4. “Stronger” (2007) Ye’s first collaboration with Daft Punk is much glossier and poppier than the four subsequent tracks they’d do on Yeezus. But when you compare this to the original DP song, Ye’s sample has an added punch and drama. This was a landmark moment in the marriage of hip-hop with electro, and it shows Ye’s ability to harness visceral squelches and booming bass, skills the two acts would intensify on their latest collabs.

5. “Drunk And Hot Girls” (2007) The song that’s so stupid it’s smart. West takes one of his most left-field samples (Can‘s “Swing Swan Song”) and puts it over a minimalist fog about wasted groupies, with a bizarre singing bridge. It’s one of his first songs that’s more about the mood.

6. “Love Lockdown” (2008) Obviously, 808s & Heartbreak is where everything changed. The disregard for mainstream approval, furious commitment to cold electronics and downcast mood make it easy to posit that the entire album foreshadowed Yeezus. But I’ve highlighted this specific track because of its use of nearly-obnoxious robo-bleating of the type we’d hear on “Blood On The Leaves.” There’s also ground-rattling percussion and a captivating use of empty space that calls to mind “Black Skinhead” and “Leaves.”

7. “Take One For The Team” (2010) This high-octane G.O.O.D. Friday cut boasts one of Ye’s most minimalist beats ever — truly minimalist, not the “aspirational minimalism” he went for on Yeezus, as it’s a glorified beat box with electro pulses layered in. And at the time, it was also one of his meanest-sounding songs.

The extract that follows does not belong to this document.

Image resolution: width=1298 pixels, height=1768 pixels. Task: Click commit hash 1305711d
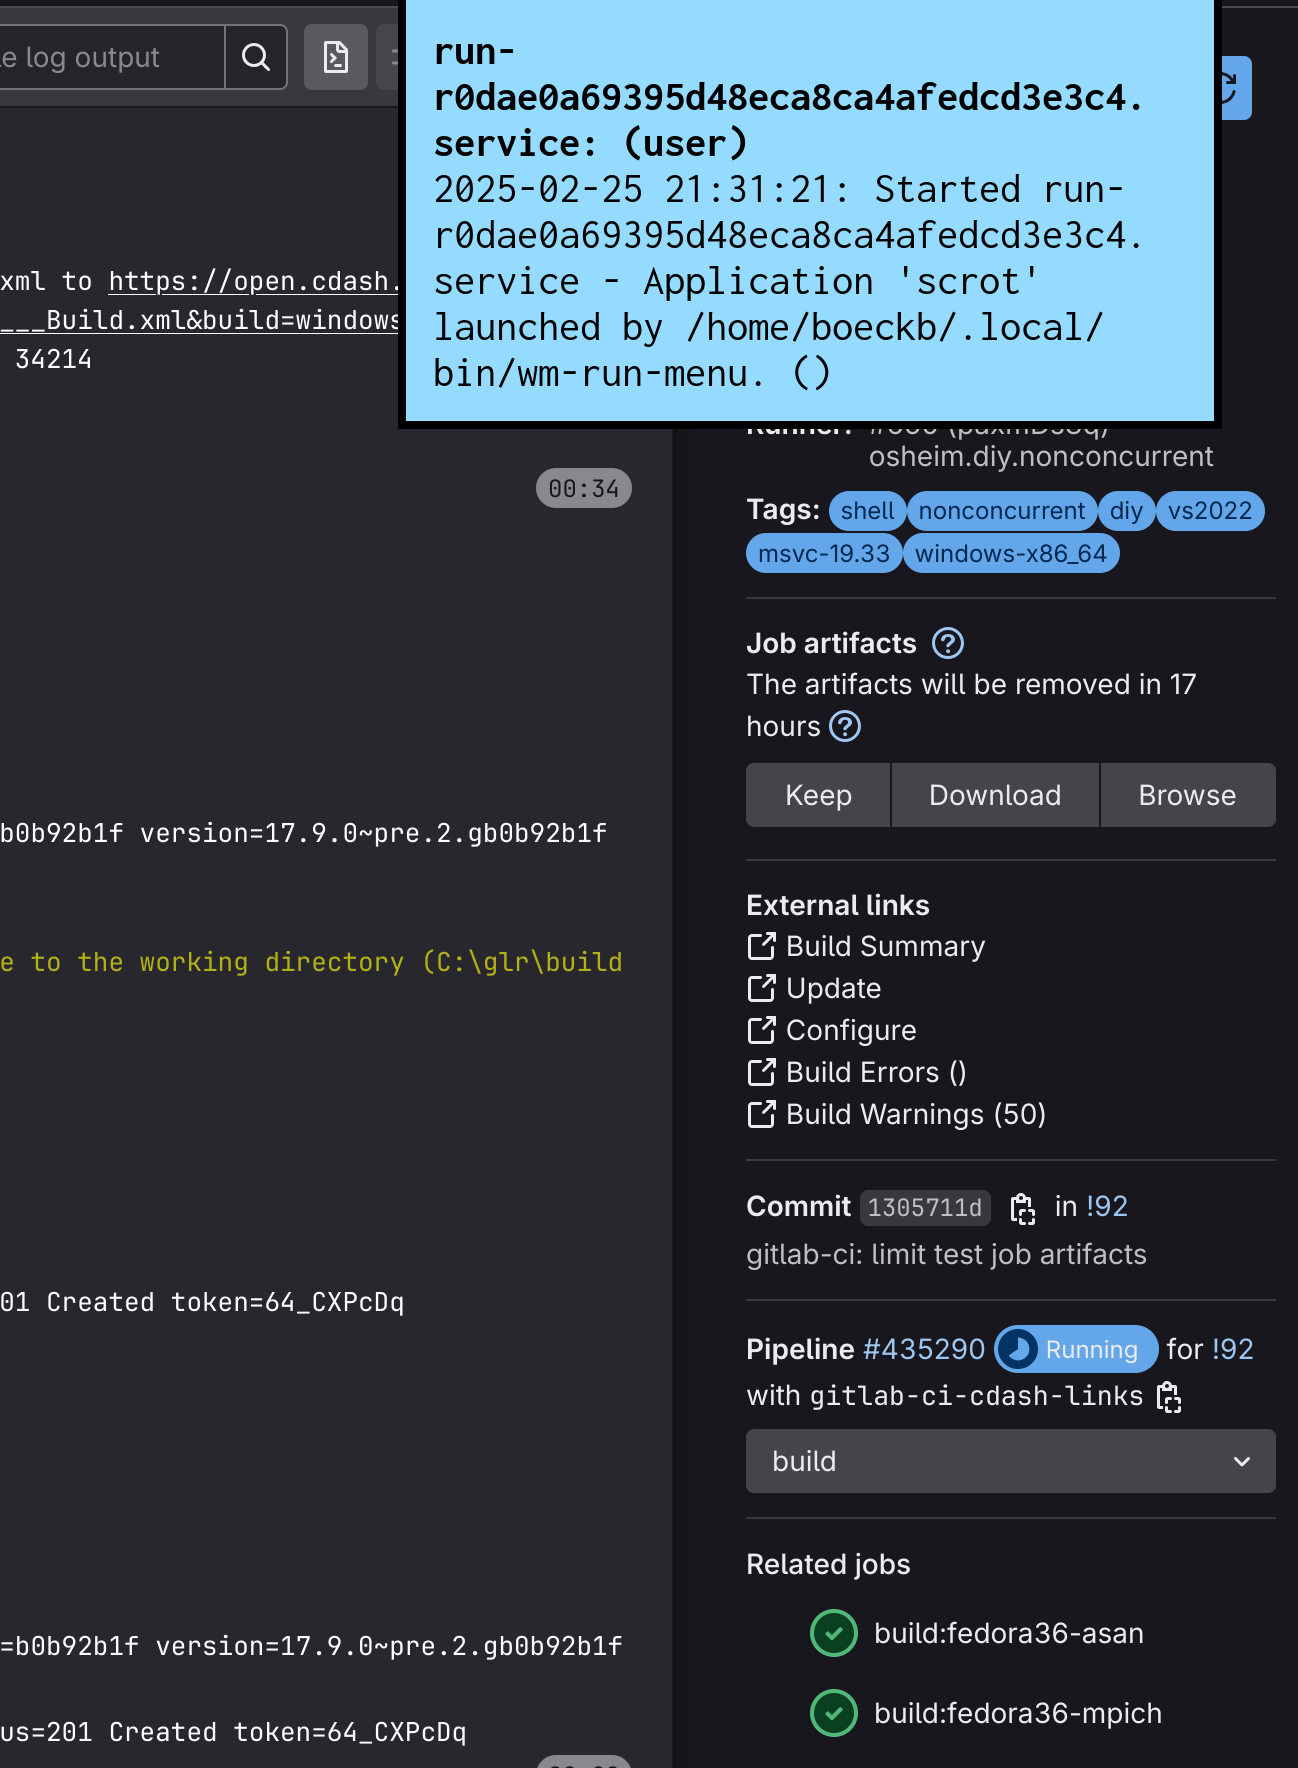tap(924, 1208)
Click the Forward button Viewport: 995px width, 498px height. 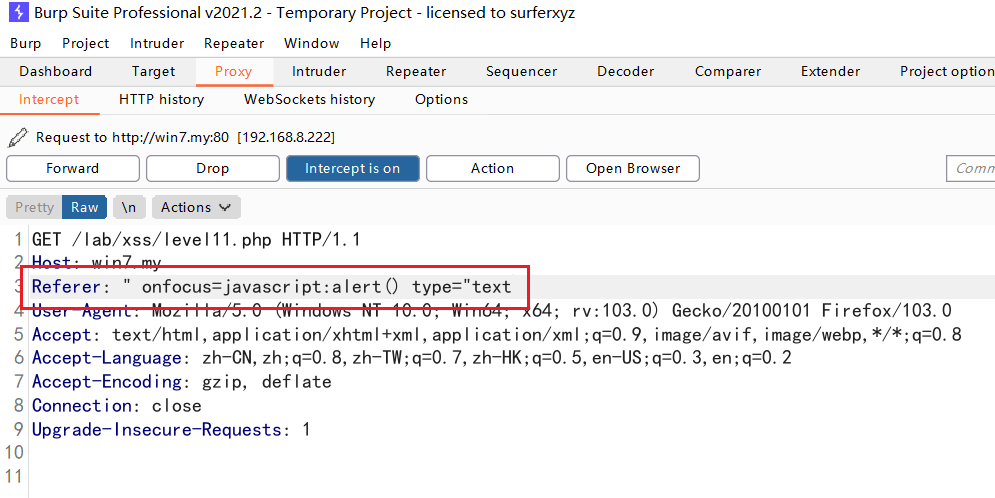click(x=72, y=168)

8. “Christian Dior Denim Flow” (2010) Fuzzed-out vocals, clanging percussion, screwed-down grumbles, an abrupt mid-song shift, a closing guitar solo — this is a longer, more hook-laden framework for the unpredictable twists and abrasive bursts within songs on the new album.

9. “Hell Of A Life” (2010) The most lurching song on My Beautiful Dark Twisted Fantasy, thanks to that serrated bass line. Throw in the “fuck with the lights on” breakdown, that chant-filled bridge and a spare outro of female cooing, and we’re really coming up on Yeezus territory.

10. “Niggas In Paris” (2011) Watch The Throne was the clearest indicator yet of Kanye’s fascination with what the world had now begun calling EDM. This standout track is built on Hit-Boy‘s frenetic, bleep-based beat, and the static-burst breakdown blurs the line between noise and music, a line Kanye became obsessed with in 2013.

11. “Who Gon Stop Me” (2011) This is a pure EDM song that just happens to have a couple guys rhyming over it. West was clearly influenced by acts like Flux Pavilion, who seamlessly integrated soul samples into their computerized churning. Not to mention, this song goes full-on brostep at the halfway point. Kanye was now moving from bedroom bleeping to big-tent electro-blasting.

12. “Clique” (2012) Hit-Boy’s aqueous beat, with its haunted Gothic nightclub breakdown, basically serves as the prequel to those same elements in “New Slaves.”

13. “Mercy” (2012) Cruel Summer‘s “Mercy” was the first real taste we got of West’s newfound fascination with dancehall and transforming foreign/indecipherable chants into demonic specters. This was his most menacing release yet, and he’d further tap into that dark side on Yeezus, combining sinister minimalism with confrontational beats, to thrilling effect.